TO DO: Each line of the records below that includes "Defensive" adds one to the count; state the final count by itself.

[[ DATA EXCERPTS, beginning ]]

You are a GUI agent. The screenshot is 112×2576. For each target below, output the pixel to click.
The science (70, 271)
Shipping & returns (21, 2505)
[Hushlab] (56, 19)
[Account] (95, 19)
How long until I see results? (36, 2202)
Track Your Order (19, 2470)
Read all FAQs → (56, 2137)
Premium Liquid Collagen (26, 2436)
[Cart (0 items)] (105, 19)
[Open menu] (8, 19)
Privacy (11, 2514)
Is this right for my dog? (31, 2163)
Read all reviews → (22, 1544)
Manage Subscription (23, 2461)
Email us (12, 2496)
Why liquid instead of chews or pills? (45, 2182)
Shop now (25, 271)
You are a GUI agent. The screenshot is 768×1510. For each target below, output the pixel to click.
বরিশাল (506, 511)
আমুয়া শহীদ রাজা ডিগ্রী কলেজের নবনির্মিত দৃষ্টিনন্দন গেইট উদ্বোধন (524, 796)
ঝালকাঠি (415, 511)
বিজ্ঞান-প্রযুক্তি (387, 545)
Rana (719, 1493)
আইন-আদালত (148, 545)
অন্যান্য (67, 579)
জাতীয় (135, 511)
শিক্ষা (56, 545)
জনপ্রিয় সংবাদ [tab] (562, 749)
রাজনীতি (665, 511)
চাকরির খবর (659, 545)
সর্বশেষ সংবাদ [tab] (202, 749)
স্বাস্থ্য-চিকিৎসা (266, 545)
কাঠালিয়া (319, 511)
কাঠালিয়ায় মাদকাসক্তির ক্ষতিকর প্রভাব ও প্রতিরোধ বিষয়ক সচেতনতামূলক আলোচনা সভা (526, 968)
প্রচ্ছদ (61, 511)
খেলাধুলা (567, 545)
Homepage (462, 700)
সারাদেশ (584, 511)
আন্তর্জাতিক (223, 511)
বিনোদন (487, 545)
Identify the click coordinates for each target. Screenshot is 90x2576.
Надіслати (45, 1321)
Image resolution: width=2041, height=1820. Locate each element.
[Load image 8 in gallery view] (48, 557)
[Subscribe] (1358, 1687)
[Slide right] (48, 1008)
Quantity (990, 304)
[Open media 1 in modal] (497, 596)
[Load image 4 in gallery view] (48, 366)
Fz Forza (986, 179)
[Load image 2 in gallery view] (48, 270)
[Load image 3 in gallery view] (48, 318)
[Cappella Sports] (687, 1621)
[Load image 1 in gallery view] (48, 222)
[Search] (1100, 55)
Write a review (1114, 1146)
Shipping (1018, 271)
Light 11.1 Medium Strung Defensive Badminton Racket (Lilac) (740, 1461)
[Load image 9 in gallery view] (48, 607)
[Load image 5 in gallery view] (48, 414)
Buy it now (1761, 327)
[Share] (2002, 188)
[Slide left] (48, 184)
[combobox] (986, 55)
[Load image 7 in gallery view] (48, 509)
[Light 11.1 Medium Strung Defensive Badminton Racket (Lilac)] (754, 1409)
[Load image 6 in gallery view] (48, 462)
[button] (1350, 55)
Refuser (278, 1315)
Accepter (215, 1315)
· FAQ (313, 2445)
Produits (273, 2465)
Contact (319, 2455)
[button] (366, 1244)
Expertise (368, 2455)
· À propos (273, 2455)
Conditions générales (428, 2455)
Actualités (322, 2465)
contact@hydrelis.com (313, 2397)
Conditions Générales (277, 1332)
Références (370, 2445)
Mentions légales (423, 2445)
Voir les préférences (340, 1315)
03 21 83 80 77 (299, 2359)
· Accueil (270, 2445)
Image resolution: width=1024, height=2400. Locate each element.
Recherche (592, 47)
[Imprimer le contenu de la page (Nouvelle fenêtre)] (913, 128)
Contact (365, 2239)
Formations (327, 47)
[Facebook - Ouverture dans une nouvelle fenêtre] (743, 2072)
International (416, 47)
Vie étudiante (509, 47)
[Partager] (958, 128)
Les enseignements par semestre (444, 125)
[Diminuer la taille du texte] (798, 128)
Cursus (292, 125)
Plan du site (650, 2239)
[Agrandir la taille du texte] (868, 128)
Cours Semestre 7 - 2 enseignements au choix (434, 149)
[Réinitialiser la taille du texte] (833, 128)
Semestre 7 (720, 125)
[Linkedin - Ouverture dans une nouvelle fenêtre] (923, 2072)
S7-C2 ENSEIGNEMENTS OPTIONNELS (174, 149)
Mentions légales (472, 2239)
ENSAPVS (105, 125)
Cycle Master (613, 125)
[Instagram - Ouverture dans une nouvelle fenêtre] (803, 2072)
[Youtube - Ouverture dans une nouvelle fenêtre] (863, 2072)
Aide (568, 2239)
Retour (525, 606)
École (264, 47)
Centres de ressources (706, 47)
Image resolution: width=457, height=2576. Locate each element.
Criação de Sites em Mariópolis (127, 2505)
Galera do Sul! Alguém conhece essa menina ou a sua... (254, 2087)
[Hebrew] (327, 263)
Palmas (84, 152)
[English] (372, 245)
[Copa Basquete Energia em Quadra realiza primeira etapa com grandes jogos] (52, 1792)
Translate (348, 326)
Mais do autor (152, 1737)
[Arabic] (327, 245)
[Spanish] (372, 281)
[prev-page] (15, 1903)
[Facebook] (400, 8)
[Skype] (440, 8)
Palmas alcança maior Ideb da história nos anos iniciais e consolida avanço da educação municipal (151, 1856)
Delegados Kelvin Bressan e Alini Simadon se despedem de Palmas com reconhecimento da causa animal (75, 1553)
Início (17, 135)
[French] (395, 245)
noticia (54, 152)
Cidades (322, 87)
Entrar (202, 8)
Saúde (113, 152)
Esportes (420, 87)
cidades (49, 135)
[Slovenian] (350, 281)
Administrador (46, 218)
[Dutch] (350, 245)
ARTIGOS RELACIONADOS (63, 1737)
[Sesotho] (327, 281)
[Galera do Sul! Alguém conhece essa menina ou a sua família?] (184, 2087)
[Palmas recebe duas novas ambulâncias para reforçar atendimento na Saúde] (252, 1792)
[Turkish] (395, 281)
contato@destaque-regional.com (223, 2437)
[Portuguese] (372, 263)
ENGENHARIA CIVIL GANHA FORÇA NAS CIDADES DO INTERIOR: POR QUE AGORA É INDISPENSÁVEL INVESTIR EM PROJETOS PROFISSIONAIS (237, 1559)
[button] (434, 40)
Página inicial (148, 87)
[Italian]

[[ DATA EXCERPTS, end ]]

ANSWER TO THIS EXERCISE: 2